Factory output strengthens stocks
Mumbai: The momentum is towards consolidation in Indian shares, which have more than doubled in just six months, with the focus expected to shift to quarterly earnings and a clearer picture on the impact of drought in nearly half the country's districts.
Money managers will be watching advance tax payments by companies, due by Tuesday. The figures will be an indication of how companies are faring this year and should set the trend for the stock market.
Factory data on Friday showed output rose for a seventh month in a row, climbing 6.8 per cent in July from a year earlier. The government also revised upwards industrial production to 8.1 per cent from 7.8 per cent announced earlier, signalling activity was picking up in the third biggest economy in Asia.
"At this point, it appears that the government's stimulus measures are offsetting the drought impact," Citigroup economist Rohini Malkani said.
The strong numbers in June and July coupled with the base effect kicking in from October could result in industrial growth surprising on the upside, she said.
Manufacturing activity is starting to pick up across Asia as government stimulus worth about $1 trillion(Dh3.67 trillion) boosts demand and the global recession eases.
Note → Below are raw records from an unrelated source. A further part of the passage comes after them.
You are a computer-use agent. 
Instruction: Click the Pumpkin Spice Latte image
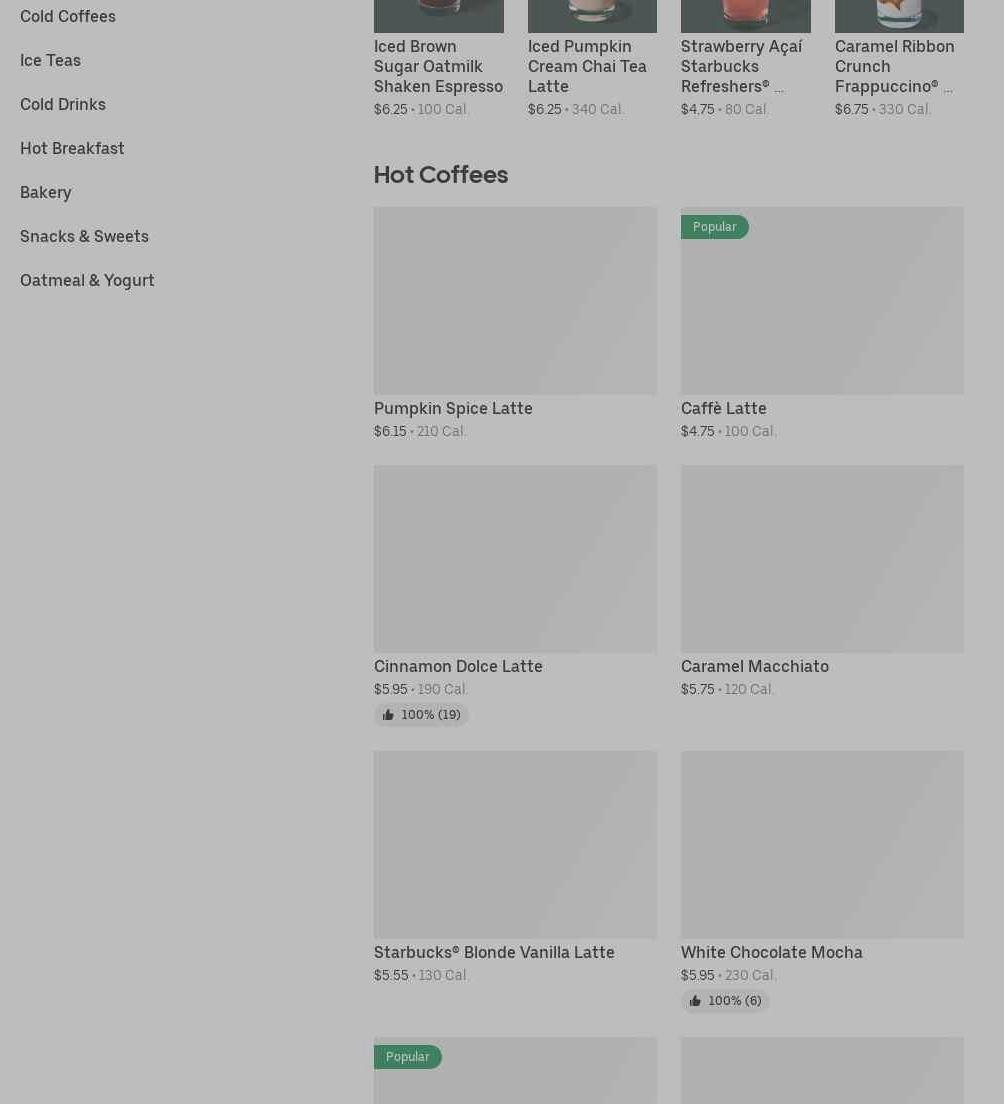pos(515,300)
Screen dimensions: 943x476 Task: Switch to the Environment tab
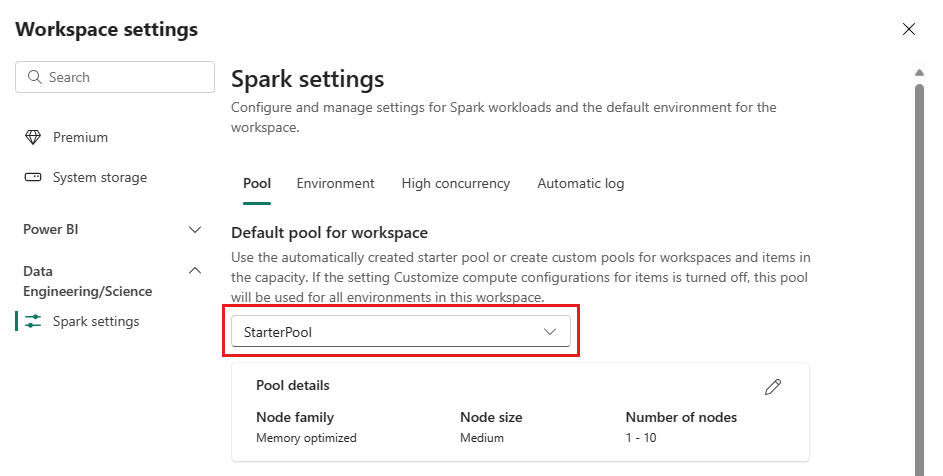point(336,184)
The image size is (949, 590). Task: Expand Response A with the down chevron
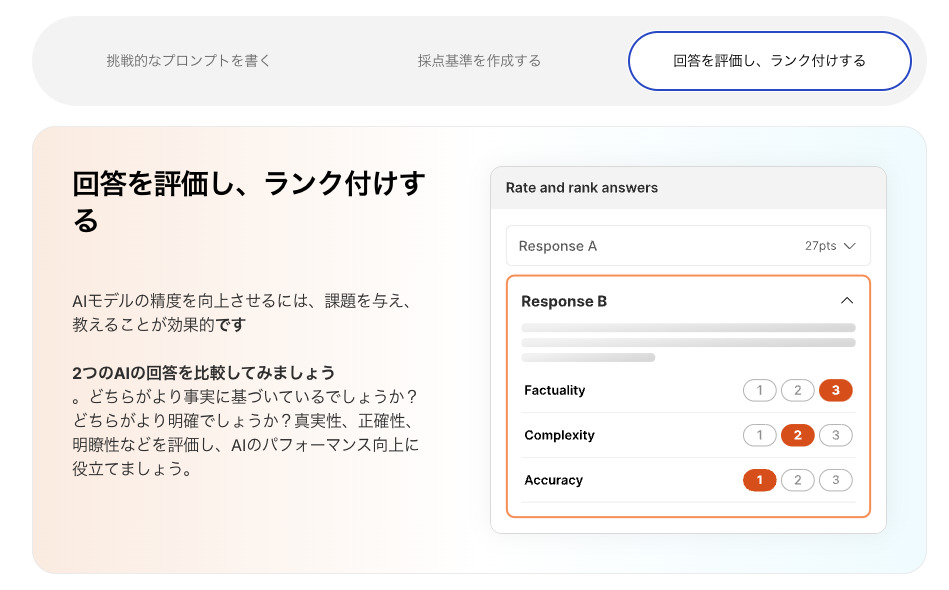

China's industrial output rose 12.3 per cent in August, while Malaysia's factory production dropped the least in eight months in July.
A late revival in monsoon rains should provide succour in India, with reservoirs replenished and helping planting for the winter. The rainfall shortfall is now 20 per cent since the season began in June, down from 29 per cent in mid-August.
"This, coupled with the improvement in water levels in reservoirs, 51 per cent of full storage capacity versus 66 per cent last year, is encouraging and bodes well for the winter crop," Malkani said.
Still, the drought in many parts and damage to crops will keep upward pressure on food prices that jumped nearly 15 per cent in late August.
However, policymakers have hinted the authorities are in no hurry to raise interest rates in the near term. Lower borrowing costs have been a key driver for consumer spending, boosting demand for cars, refrigerators and washing machines.
"The number one worry at this point, I would say, is not yet inflation. Number one worry is to read clear signals of getting back to reasonably comfortable growth level. Inflation is the number two," Finance Secretary Ashok Chawla said last week.
He saw no reversal in the central bank's expansionary monetary policy in the foreseeable future. "The exit policy will have to wait for little later," he said.
The Reserve Bank of India was more reserved, but signaled it would not rock the boat.
"We need to take measured and timely action, and make a balanced judgement; not to be too benign but also not go over board with excessive or premature tightening," Governor D. Subbarao said.
The central bank cut its main lending rate by 425 basis points between October and April and added massive liquidity to markets as the global downturn hit the Indian economy harder than expected.
Macquarie Group said it expected India's economic growth to slow to 6.5 per cent in 2009-10 from its earlier forecast of seven per cent, as weak rainfall affects the agriculture sector.
"This downgrade is more a hiccup than the beginning of a GDP downgrade cycle as we expect quarterly GDP growth from calendar 2010 to reach eight per cent," Rajeev Malik, an economist at Macquarie in Singapore, said in the note.
"The downward revisions are related only to the agriculture sector asnon- agricultural forecasts have, in fact, been raised." It said Indian stocks were a "little expensive" over the next quarter and expected near-term gains to be limited, but maintained its target for the top-30 Sensex at 18,000 by March. It raised its rating on automobile stocks to "overweight" from "underweight".
It added Reliance Communications and Maruti Suzuki to its top picks, which already included Axis Bank, Tata Steel and GAIL India. The Sensex gained 3.7 per cent last week to 16,264.30 - more than doubling from its March low of 8,047.17.